Consignes:
1: D'après l'extrait sur l'abattement fiscal, quelle est la superficie de l'appartement visé par le prêt hypothécaire ?
2: Prolongez l'extrait sur l'abattement fiscal à la suite de sa dernière phrase.

Le demandeur fait encore exposer qu’en raison du fait que sa mère ainsi que son frère n’auraient disposé que d’un montant de LUF … par an, et qu’ils auraient dû rembourser une somme de LUF … par an sur le prêt hypothécaire précité, ils se seraient trouvés manifestement dans le besoin, de sorte qu’il aurait été obligé de leur faire parvenir l’argent nécessaire afin d’assurer non seulement le remboursement de l’intégralité des mensualités relatives au prêt hypothécaire précité, mais également leur subsistance. Ainsi, au cours de l’année d’imposition 2001, il leur aurait fait parvenir la somme de LUF … qui leur aurait permis de retirer une somme de LUF … pour compléter le remboursement de leur prêt, leur laissant ainsi une somme de LUF … pour assurer le financement de leurs frais de ménage courants. Quant au prêt hypothécaire, le demandeur fait préciser qu’il porterait sur un appartement de 80 m2 situé dans la périphérie de … « dans un lieu caractérisé par son haut niveau de délinquance et de criminalité », comme cela ressortirait d’un certificat joint en annexe à sa requête introductive d’instance, dont il ne serait pas propriétaire et dont il ne pourrait retirer un quelconque bénéfice personnel.

En droit, le demandeur conclut que les trois conditions posées par l’article 127, premier alinéa de la loi modifiée du 4 décembre 1967 concernant l’impôt sur le revenu (LIR) seraient remplies en l’espèce, étant donné que la charge qu’il aurait ainsi eue au cours de l’année 2001 serait à la fois extraordinaire, inévitable et aurait réduit de façon considérable sa faculté contributive. Ainsi, il souhaite voir faire droit à sa demande tendant à obtenir un abattement de son revenu imposable pour l’année d’imposition 2001 d’un montant de LUF …, en tenant compte de ce qu’une charge normale de 5 % du montant effectivement déboursé en faveur de sa mère et de son frère devra rester définitivement à sa charge.

Le délégué du gouvernement soutient dans son mémoire en réponse que les secours versés à de proches parents nécessiteux sous la pression d’une obligation juridique ou morale sont déductibles comme charges extraordinaires dans la mesure où ils dépassent la charge normale telle que définie par l’article 127 LIR. Il serait dans ce contexte indifférent de savoir si le revenu du contribuable lui permettrait de supporter la charge même sans la modération d’impôt et si les bénéficiaires des secours résident à l’étranger. En conclusion, il estime qu’il appartiendrait au tribunal d’apprécier dans quelle mesure les faits tels qu’exposés par le demandeur seraient suffisamment établis pour qu’il puisse être fait droit à sa demande.

L’article 127 LIR dispose dans ses paragraphes (1) à (3) que :

« (1) Sur demande le contribuable obtient un abattement de revenu imposable du fait de charges extraordinaires qui sont inévitables et qui réduisent d’une façon considérable sa faculté contributive.

Données extraites:
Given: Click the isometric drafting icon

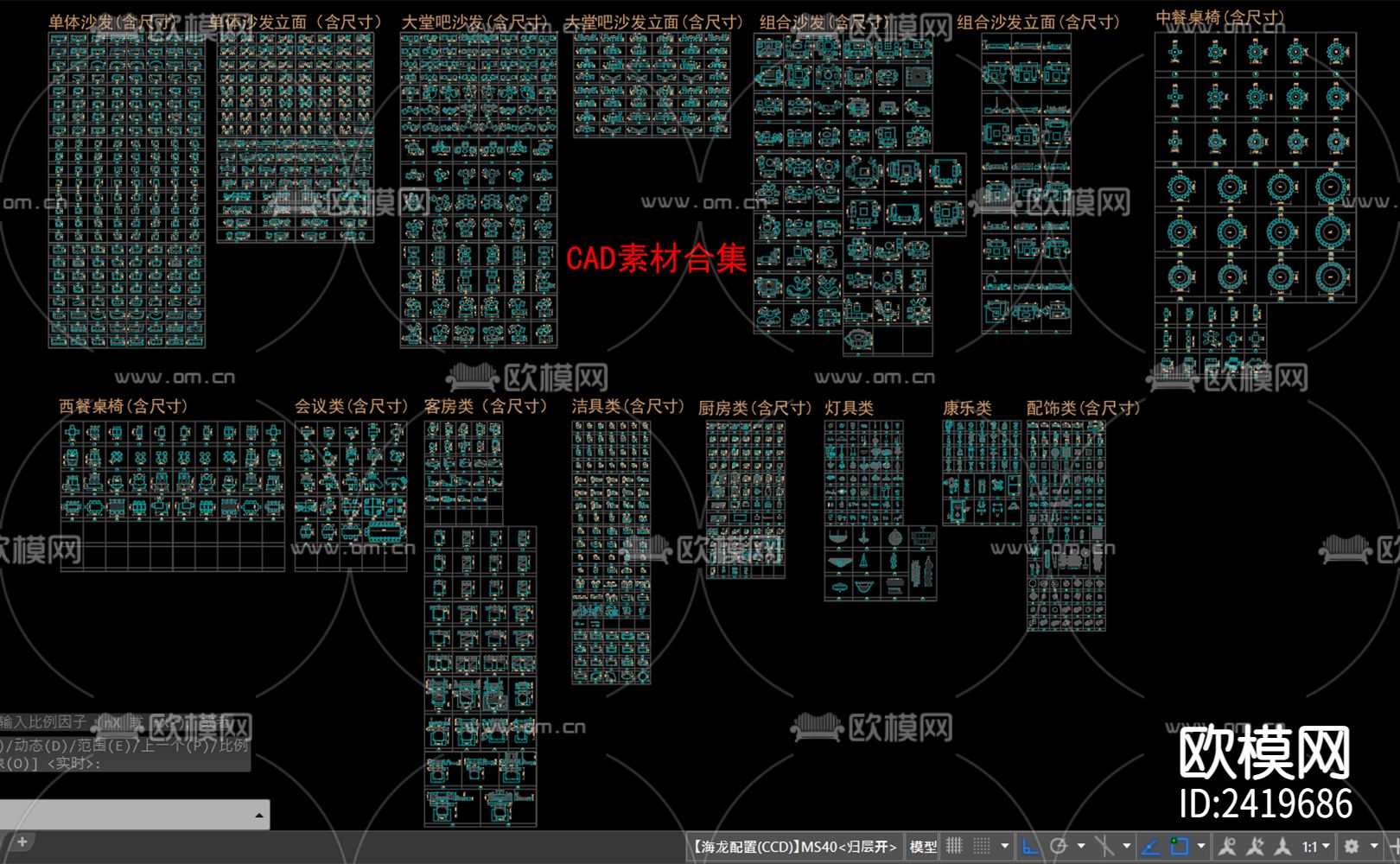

--

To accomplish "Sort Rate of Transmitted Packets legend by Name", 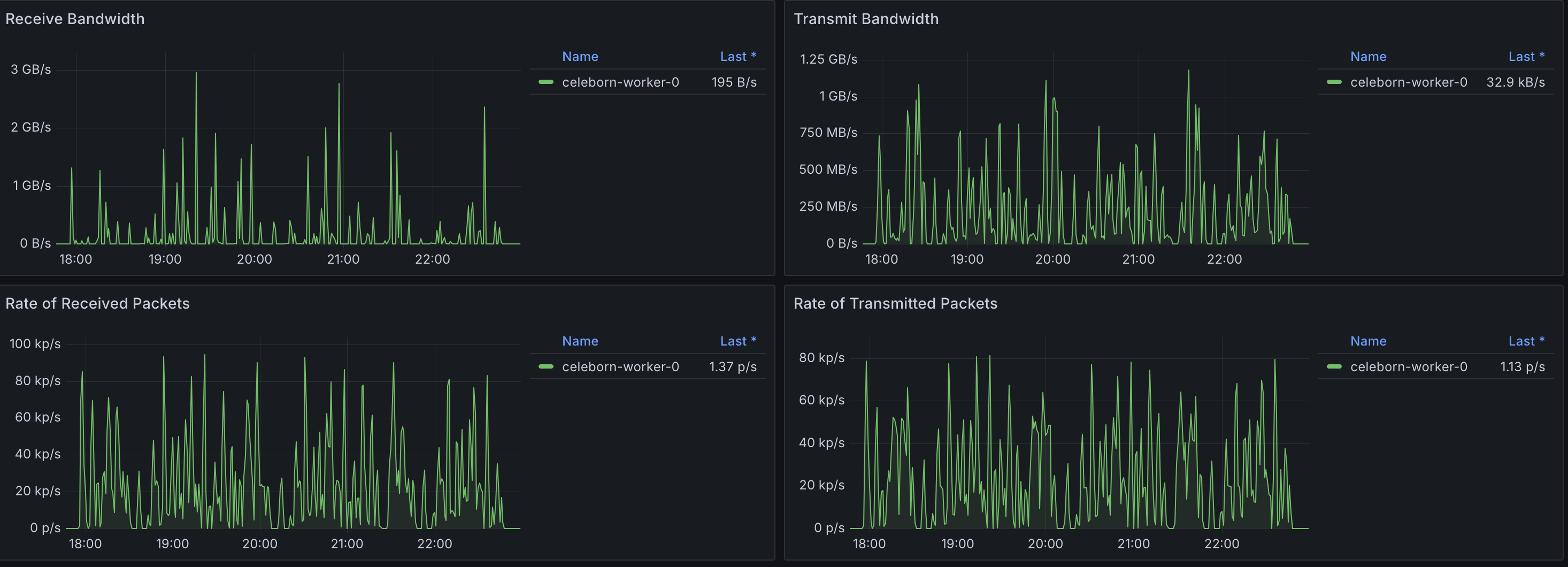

Réponses:
1: 80 m2.

2:
(2) Le contribuable est censé avoir des charges extraordinaires lorsqu’il a des obligations qui n’incombent normalement pas à la majorité des contribuables se trouvant dans une condition analogue quant à la situation familiale et quant à l’importance des revenus et de la fortune. Ne sont toutefois pas à prendre en considération les charges et dépenses déductibles à titre de dépenses d’exploitation, de frais d’obtention ou de dépenses spéciales.

(3) Une charge extraordinaire est inévitable au sens du prédit article, lorsque le contribuable ne peut s’y soustraire pour des raisons matérielles, juridiques ou morales ».

Pour qu’un contribuable puisse bénéficier d’un abattement pour charges extraordinaires, trois conditions de fond doivent être remplies cumulativement, à savoir la charge doit être extraordinaire, elle doit être inévitable et elle doit réduire la faculté contributive du contribuable de façon considérable1.

Quant à la condition ayant trait au caractère extraordinaire de la charge, il échet de retenir que le paragraphe (2) de l’article 127 LIR précise ce qu’il y a lieu d’entendre par la notion en question, en retenant qu’il doit s’agir d’obligations « qui n’incombent normalement pas à la majorité des contribuables se trouvant dans une condition analogue ».

En l’espèce, le demandeur se trouve dans la catégorie de personnes devant subvenir aux frais d’entretien d’un parent nécessiteux, à savoir sa mère, et d’un proche parent, à savoir son frère, qui ne font pas partie de son ménage. Il se dégage en outre de l’énonciation des faits à laquelle il a été procédé ci-dessus, non contestés en cause, que la mère ainsi que le frère du demandeur ne disposent même pas des sommes requises pour assurer le financement de leur modeste logement, de sorte qu’ils ne sont en aucune façon en mesure de subvenir au paiement de leurs frais d’entretien courants.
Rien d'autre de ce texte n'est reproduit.